Item-locating records:
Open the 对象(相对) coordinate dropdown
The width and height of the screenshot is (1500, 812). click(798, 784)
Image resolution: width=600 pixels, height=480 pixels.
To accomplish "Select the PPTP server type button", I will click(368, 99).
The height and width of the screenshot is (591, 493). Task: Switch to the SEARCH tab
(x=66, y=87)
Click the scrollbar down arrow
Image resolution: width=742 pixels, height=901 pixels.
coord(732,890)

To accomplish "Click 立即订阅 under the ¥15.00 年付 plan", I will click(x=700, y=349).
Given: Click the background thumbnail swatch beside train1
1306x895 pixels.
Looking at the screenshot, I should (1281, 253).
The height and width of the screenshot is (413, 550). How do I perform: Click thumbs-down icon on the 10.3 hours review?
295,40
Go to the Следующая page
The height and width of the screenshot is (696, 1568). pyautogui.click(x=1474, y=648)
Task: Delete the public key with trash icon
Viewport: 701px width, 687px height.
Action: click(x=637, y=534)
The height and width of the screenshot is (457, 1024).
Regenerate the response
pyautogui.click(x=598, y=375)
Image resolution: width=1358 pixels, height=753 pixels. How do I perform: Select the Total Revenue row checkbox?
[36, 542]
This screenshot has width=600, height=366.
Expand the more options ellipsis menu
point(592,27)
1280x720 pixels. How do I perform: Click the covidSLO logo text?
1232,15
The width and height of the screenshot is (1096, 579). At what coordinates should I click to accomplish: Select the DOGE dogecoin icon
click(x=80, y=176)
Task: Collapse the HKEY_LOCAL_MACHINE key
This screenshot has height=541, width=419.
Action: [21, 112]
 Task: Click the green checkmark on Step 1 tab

**OBJECTIVE:** Render the material above as a JSON list of strings with one string per line, and omit any blank lines.

**RESPONSE TO THIS EXERCISE:**
[
  "Open the 对象(相对) coordinate dropdown",
  "The width and height of the screenshot is (1500, 812). click(798, 784)",
  "Image resolution: width=600 pixels, height=480 pixels.",
  "To accomplish \"Select the PPTP server type button\", I will click(368, 99).",
  "The height and width of the screenshot is (591, 493). Task: Switch to the SEARCH tab",
  "(x=66, y=87)",
  "Click the scrollbar down arrow",
  "Image resolution: width=742 pixels, height=901 pixels.",
  "coord(732,890)",
  "To accomplish \"Click 立即订阅 under the ¥15.00 年付 plan\", I will click(x=700, y=349).",
  "Given: Click the background thumbnail swatch beside train1",
  "1306x895 pixels.",
  "Looking at the screenshot, I should (1281, 253).",
  "The height and width of the screenshot is (413, 550). How do I perform: Click thumbs-down icon on the 10.3 hours review?",
  "295,40",
  "Go to the Следующая page",
  "The height and width of the screenshot is (696, 1568). pyautogui.click(x=1474, y=648)",
  "Task: Delete the public key with trash icon",
  "Viewport: 701px width, 687px height.",
  "Action: click(x=637, y=534)",
  "The height and width of the screenshot is (457, 1024).",
  "Regenerate the response",
  "pyautogui.click(x=598, y=375)",
  "Image resolution: width=1358 pixels, height=753 pixels. How do I perform: Select the Total Revenue row checkbox?",
  "[36, 542]",
  "This screenshot has width=600, height=366.",
  "Expand the more options ellipsis menu",
  "point(592,27)",
  "1280x720 pixels. How do I perform: Click the covidSLO logo text?",
  "1232,15",
  "The width and height of the screenshot is (1096, 579). At what coordinates should I click to accomplish: Select the DOGE dogecoin icon",
  "click(x=80, y=176)",
  "Task: Collapse the HKEY_LOCAL_MACHINE key",
  "This screenshot has height=541, width=419.",
  "Action: [21, 112]",
  " Task: Click the green checkmark on Step 1 tab"
]